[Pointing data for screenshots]
--- BEGIN ---
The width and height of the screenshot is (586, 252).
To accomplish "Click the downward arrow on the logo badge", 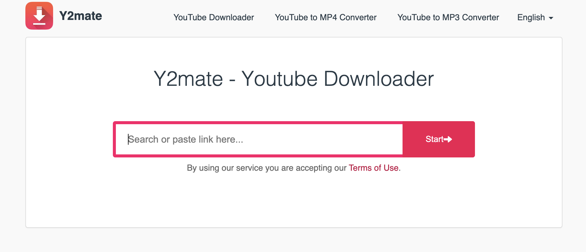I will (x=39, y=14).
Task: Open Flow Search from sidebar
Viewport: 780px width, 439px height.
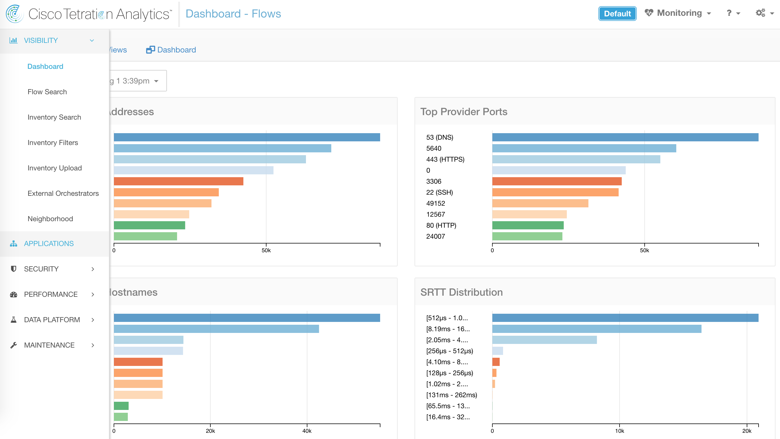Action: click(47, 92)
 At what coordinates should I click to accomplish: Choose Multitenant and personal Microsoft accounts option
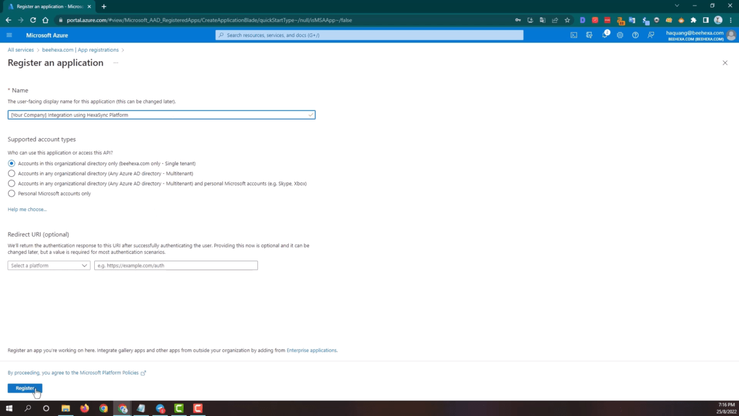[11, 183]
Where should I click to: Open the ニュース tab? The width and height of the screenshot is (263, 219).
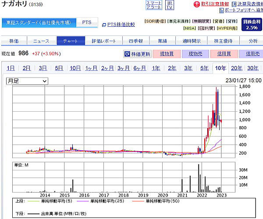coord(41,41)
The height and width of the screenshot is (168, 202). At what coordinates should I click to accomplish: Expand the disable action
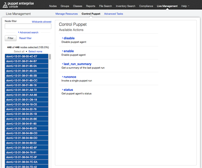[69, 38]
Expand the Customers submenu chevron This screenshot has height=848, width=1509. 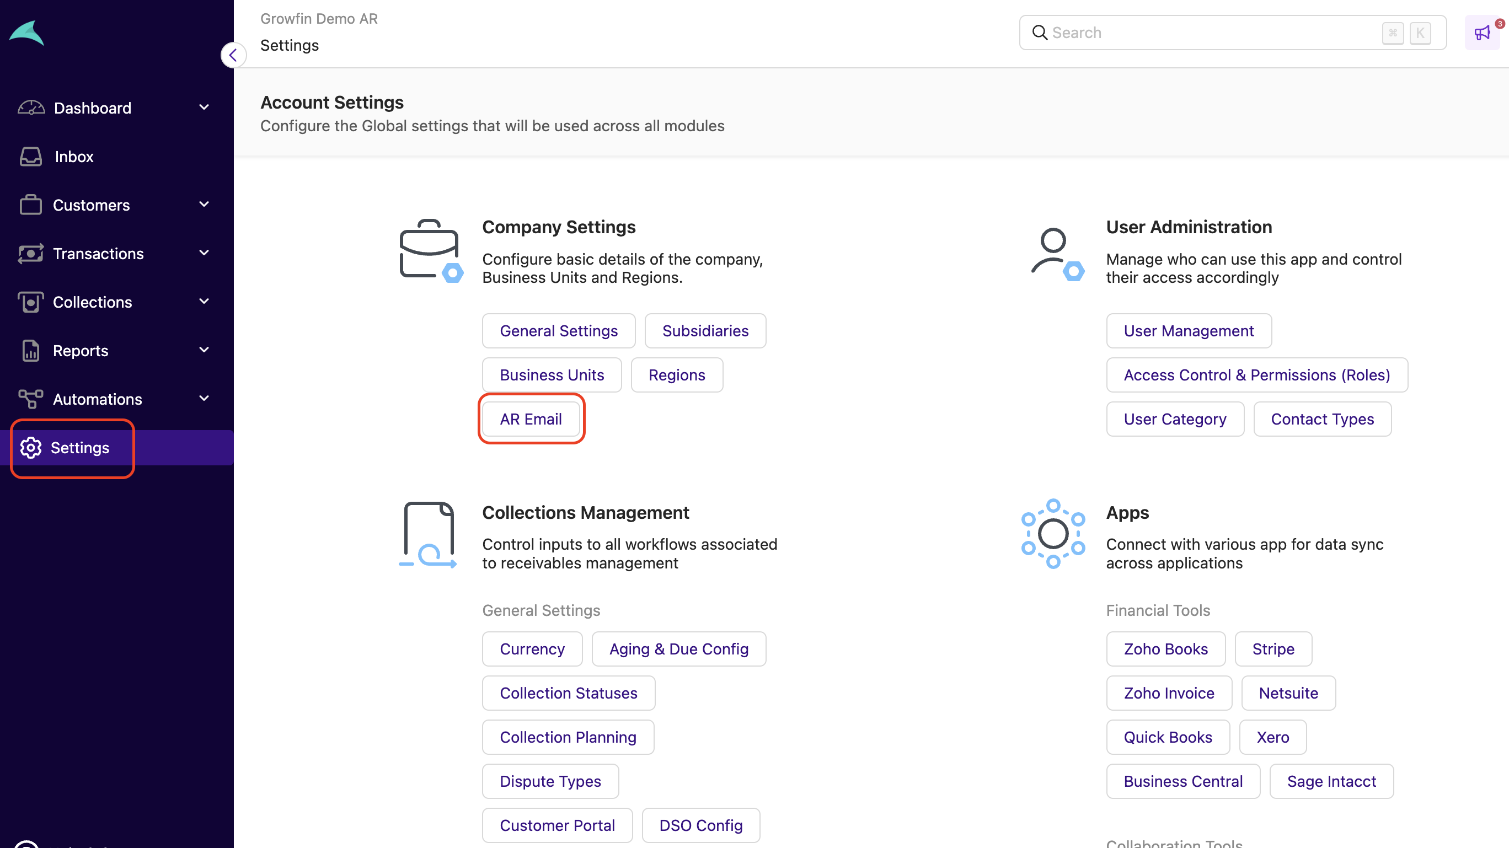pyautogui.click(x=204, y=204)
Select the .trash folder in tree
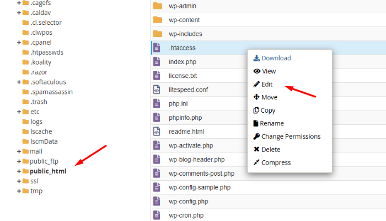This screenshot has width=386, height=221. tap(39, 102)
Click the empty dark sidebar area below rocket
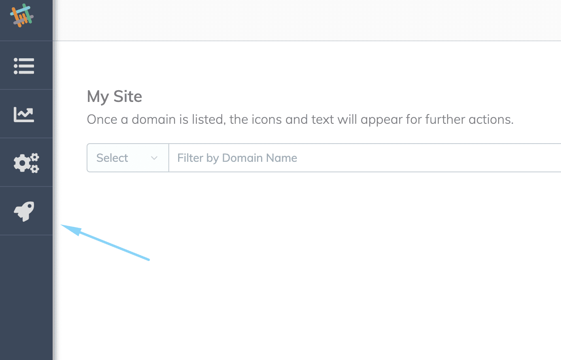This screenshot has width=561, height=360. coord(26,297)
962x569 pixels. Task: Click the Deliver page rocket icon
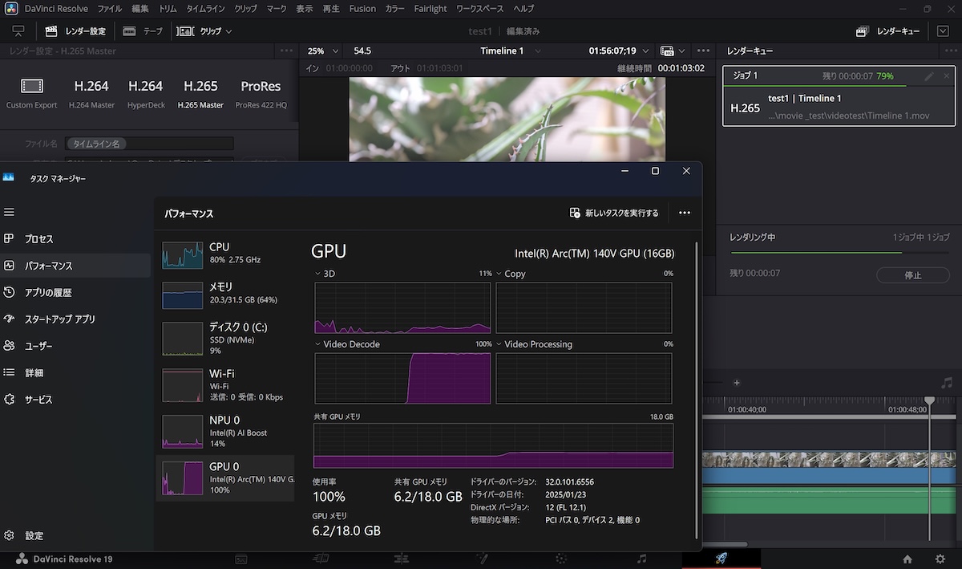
--- END ---
**EXERCISE GOAL:** Rescale the listing, beginning at the line that has "Task: Open Flow Search from sidebar" and stopping after the line that has "coord(41,41)". Write those lines out again with their requests, multiplying every coordinate in the answers by 0.65 and rounding to whole numbers (halves go up), and leave the pictures out.

**FINISHED ANSWER:**
Task: Open Flow Search from sidebar
Viewport: 780px width, 439px height.
Action: click(31, 60)
 At what coordinates should I click to accomplish: Choose Multitenant and personal Microsoft accounts option
[7, 119]
Where should I click to: Open the ニュース tab? The width and height of the screenshot is (263, 219).
coord(27,27)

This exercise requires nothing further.